__EXERCISE OBJECTIVE__.
Turn the records into a two-column CSV with the columns "text" and "answer," one row per record. Put each record's text and its answer in one quoted field apiece, with line breaks replaced by spaces. Begin at the line that contains "Click the Adequate" and continue through the end of the records.

__INPUT RECORDS__.
━━━
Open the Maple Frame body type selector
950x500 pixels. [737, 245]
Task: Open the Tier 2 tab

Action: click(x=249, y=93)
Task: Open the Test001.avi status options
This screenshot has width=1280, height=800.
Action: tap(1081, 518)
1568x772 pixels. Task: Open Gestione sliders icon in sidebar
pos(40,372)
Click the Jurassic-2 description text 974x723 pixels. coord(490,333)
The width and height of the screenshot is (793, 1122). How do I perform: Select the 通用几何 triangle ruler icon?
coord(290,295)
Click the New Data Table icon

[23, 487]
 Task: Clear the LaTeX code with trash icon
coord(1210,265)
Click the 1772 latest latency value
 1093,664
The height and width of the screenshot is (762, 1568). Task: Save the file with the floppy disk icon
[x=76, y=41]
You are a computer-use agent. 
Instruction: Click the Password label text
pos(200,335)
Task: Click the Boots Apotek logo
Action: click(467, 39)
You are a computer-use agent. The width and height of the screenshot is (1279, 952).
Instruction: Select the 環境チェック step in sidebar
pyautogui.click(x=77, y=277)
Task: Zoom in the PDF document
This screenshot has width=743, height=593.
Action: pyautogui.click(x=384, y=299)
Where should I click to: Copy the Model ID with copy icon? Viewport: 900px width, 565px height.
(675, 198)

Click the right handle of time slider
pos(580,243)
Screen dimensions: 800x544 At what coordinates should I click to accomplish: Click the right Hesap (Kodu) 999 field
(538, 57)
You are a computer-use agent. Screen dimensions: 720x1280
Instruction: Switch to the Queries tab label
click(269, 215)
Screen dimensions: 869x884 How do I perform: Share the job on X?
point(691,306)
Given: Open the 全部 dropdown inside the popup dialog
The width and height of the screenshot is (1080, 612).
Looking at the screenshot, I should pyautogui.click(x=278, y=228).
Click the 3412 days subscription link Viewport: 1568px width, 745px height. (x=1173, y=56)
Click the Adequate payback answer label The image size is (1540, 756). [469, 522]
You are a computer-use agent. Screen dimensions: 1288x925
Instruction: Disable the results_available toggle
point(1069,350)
━━━
__TASK RESPONSE__.
text,answer
"Click the Adequate payback answer label The image size is (1540, 756).","[469, 522]"
"You are a computer-use agent. Screen dimensions: 1288x925 Instruction: Disable the results_available toggle","point(1069,350)"